CHAPITRE XXXVII. POURQUOI L'ÉCRITURE N'A-T-ELLE PAS ÉNUMÉRÉ LES PÉCHÉS DE TOUS LES HOMMES?
43. « Mais, ajoute l'auteur, mes adversaires me diront peut-être: Est-ce que l'Écriture a pu énumérer les péchés de tous les hommes ? » Quels que soient ces adversaires, leur question est parfaitement fondée, et je ne vois pas que l'auteur ait répondu d'une manière péremptoire, quoique je voie clairement qu'il n'a pas voulu se taire. Écoutez sa réponse: « Cela peut être dit légitimement de ceux, bons ou parfaits, dont l'Écriture n'a pas fait mention. Quant à ceux qu'elle nous présente comme justes, elle eût sans aucun doute mentionné leurs péchés, si péchés ils avaient eus ». Dans ce cas, il ne lui reste plus qu'à soutenir que la justice n'avait rien à voir dans cette foi si vive de la multitude qui assistait à l'entrée triomphale du Sauveur à Jérusalem et qui, sans s'inquiéter des frémissements et des murmures des ennemis de Jésus-Christ, criaient de toutes leurs voix : « Hosanna au Fils de David ! béni soit celui qui vient au nom du Seigneur1 ! ». Qu'il ose dire également que dans cette foule immense il n'y avait pas un seul homme qui fût coupable de péché. Si cette dernière hypothèse est une grossière absurdité , pourquoi l'Écriture n'énumère-t-elle pas les péchés de cette foule comme elle en exalte la foi pleine d'enthousiasme et de spontanéité ?
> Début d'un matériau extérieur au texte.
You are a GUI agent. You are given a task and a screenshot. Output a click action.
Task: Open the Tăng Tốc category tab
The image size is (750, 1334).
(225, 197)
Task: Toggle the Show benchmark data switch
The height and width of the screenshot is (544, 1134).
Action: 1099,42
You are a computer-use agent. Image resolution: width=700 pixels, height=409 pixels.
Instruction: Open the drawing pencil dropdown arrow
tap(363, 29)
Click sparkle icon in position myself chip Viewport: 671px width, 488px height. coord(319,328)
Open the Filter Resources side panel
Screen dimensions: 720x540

44. Notre auteur, sans doute, pressentait la valeur de cette réponse; car il ajoute aussitôt: «Admettons, si l'on veut, que dans la suite des siècles la foule des hommes était si grande qu'il eût été impossible d'énumérer les péchés de tous dans la sainte Écriture; toujours est-il qu'à l'origine du monde, alors que le genre humain ne se composait encore que de quatre personnes, l'énumération de tous leurs péchés était possible ; pourquoi donc l'Écriture a-t-elle refusé de la faire? Est-ce à cause de la multitude, qui n'existait pas encore? Ou bien s'est-elle contentée de signaler les péchés de ceux qui en avaient commis, tandis qu'elle a dû garder le silence sur celui qui n'en avait pas commis ? » Sa pensée se développe et se complète dans ce qui suit: « Il n'y a », dit-il, « que quatre personnages qui nous apparaissent à l'origine de l'histoire, Adam et Eve, et leurs enfants, Caïn et Abel ; Eve a péché, l'Écriture nous rapporte son crime; Adam a péché aussi, sa faute nous est signalée2; Caïn se rend coupable, l'Écriture nous l'atteste également3; et non-seulement ces péchés sont mentionnés, mais ils sont encore caractérisés dans leur gravité. Si Abel eût péché, l'Écriture nous l'aurait dit; elle se tait sur ce point; donc Abel n'a pas péché, et l'Écriture nous le dépeint comme un juste. Croyons donc ce que nous lisons, et regardons comme un crime d'affirmer ce que nous n'avons pas lu ».